SWV-Strobl: "Wer volle Leistung bringt, muss auch volle Rechte haben"

SWV Wien fordert passives Wahlrecht für Selbstständige mit Migrationshintergrund

Wien (OTS) - Noch immer gibt es Selbstständige aus Drittstaaten außerhalb der EU, die zwar alle Pflichten in der Kammer erfüllen, aber dennoch vom passiven Wahlrecht ausgeschlossen sind.
"Viele Selbstständige, die genau wissen, wo ihre Landsleute der Schuh drückt, müssen tatenlos zusehen, anstatt sich selbst in der Wirtschaftskammer zu engagieren", kritisiert LAbg.
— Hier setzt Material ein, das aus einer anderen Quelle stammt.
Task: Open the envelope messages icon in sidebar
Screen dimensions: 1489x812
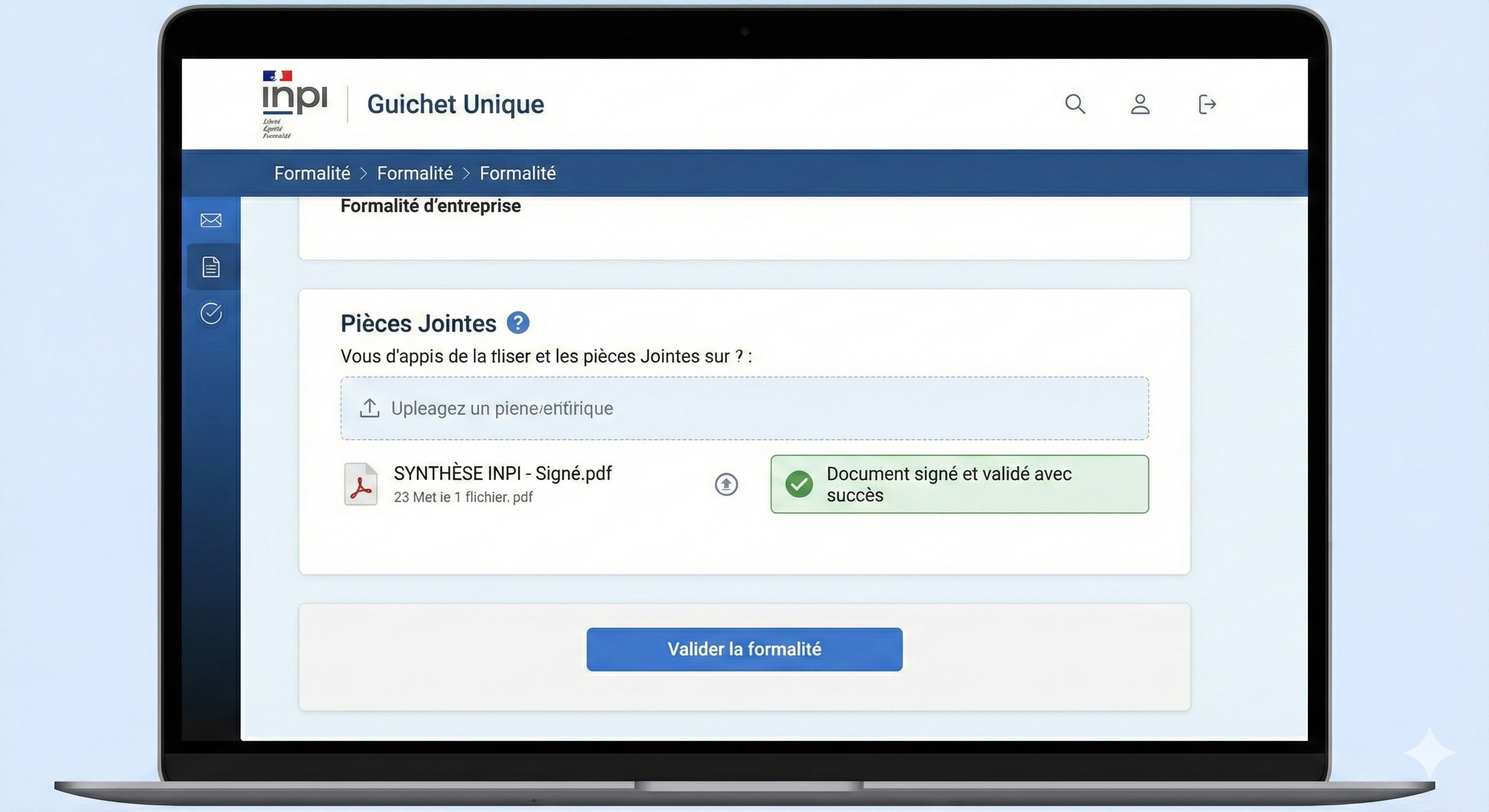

GR Fritz Strobl, Präsident des Sozialdemokratischen Wirtschaftsverbandes Wien (SWV Wien). "Ihnen wird die Chance genommen, für ihre eigene Interessenvertretung zu kandidieren."

Es ist eine langjährige Forderung des SWV Wien, diese diskriminierende Regelung aufzuheben. "Seit mittlerweile mehr als zehn Jahren gibt es im SWV Wien eigene Referate und Arbeitsgruppen, die sich gezielt für die Anliegen der Unternehmerinnen und Unternehmer mit Migrationshintergrund einsetzen und ihnen die Möglichkeit geben, sich zu vernetzen und für ihre Landsleute einzutreten", so Strobl, und weiter: "Es ist also höchste Zeit, dass sie diese Chancen auch in der Wirtschaftskammer bekommen."

Selbstständigen aus Drittstaaten außerhalb der EU wird jedoch nicht nur bei der Kandidatur ein Bein gestellt. Auch bei der Anerkennung von Zeugnissen aus dem Ausland gibt es dringenden Handlungsbedarf. "Oft zählen die besten Aus- und Weiterbildungsmaßnahmen in Österreich nichts", kritisiert Fritz Strobl. "Damit werden Unternehmerinnen und Unternehmer mit Migrationshintergrund beruflich um Jahre zurückgeworfen. Hier muss dringend etwas getan werden", so Strobl abschließend.